Capital Steel Promises to Reduce Smoke & Dust Pollution over 60% in Five Years
In the coming five years, Capital Steel Corporation will invest 1.25 billion yuan to construct 17 key projects for environmental protection and for energy and water saving, including sewage treatment plants so as to reduce once again the smoke, powder dust and sulfur dioxide pollution by more than 60 percent. Luo Bingsheng, president of Capital Steel Corporation, promised solemnly at the first "Capital Steel Environmental Protection Festival" which has concluded recently.

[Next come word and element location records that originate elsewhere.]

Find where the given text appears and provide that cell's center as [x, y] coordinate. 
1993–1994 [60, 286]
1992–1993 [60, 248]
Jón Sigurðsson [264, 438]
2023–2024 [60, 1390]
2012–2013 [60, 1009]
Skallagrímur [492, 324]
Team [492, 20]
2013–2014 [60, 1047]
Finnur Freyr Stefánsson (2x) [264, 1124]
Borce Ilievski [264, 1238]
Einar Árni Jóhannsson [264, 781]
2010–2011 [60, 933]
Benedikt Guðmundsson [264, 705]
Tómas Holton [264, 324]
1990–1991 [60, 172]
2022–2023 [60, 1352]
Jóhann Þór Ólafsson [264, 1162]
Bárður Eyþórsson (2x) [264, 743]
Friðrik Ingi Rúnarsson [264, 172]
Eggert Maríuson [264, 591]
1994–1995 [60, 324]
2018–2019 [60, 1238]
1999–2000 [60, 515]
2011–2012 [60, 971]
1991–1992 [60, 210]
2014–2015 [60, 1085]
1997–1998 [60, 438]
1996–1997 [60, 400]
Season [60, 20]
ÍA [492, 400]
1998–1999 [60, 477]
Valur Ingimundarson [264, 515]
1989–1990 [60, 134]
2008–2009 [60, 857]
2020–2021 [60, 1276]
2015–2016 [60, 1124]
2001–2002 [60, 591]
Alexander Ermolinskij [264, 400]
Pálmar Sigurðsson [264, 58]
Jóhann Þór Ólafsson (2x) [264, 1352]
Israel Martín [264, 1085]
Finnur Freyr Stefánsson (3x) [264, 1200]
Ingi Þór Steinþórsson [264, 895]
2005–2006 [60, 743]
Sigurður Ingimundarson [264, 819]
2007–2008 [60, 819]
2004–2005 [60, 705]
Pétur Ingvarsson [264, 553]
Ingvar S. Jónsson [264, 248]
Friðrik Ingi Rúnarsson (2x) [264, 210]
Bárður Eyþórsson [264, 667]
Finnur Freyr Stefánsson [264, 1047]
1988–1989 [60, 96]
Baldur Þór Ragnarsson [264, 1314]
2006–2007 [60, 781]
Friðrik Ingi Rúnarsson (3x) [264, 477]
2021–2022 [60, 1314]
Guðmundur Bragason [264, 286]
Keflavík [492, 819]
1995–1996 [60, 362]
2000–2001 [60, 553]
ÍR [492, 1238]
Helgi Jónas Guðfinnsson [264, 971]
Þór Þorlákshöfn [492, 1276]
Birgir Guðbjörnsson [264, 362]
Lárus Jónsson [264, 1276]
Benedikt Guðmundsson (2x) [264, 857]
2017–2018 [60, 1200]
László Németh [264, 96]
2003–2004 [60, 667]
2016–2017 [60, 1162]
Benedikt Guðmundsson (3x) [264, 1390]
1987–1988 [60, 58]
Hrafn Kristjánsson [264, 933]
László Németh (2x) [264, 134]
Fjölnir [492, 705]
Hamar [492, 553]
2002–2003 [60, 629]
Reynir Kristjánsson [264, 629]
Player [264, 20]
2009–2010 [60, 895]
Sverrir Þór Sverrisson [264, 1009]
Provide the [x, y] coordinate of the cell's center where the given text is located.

Since 1995, the Capital Steel Corporation, following a path from quality to benefit in its development, has laid its emphasis on developing non-steel hi-tech industries and canceled in succession more than 60 projects worth of over 10 billion yuan which tend to create environmental pollution. During the Ninth Five-year Plan period, the Capital Steel invested 906 million yuan for an overall treatment of the pollution produced in the process of iron and steel production. All the 53 units monitored by higher environmental protection authorities reached the standards for exhaustion. The factory area, which used to be permeated with black smoke, heavy dust and pungent smell, has taken a turn for the better. As compared with the pollution produced in 1995, the year 2000 resulted in reducing the pollution in the Capital Steel Corp. By that yearend, the Corporation has put a garden-style factory into shape, reducing smoke exhaustion by 72.3 percent, dust by 54.7 percent, sulfur dioxide, 62.9 percent, and chemical oxygen consumption, 55 percent, and petroleum, 62.2 percent. By 2005, the smoke exhaust volume of Capital Steel will be further reduced by 76.2 percent, with dust exhaust reduced by another 61.6 percent, and sulfur dioxide, 61 percent.
In the coming five years, Capital Steel Corporation will invest 1.25 billion yuan to construct 17 key projects for environmental protection and for energy and water saving, including sewage treatment plants so as to reduce once again the smoke, powder dust and sulfur dioxide pollution by more than 60 percent.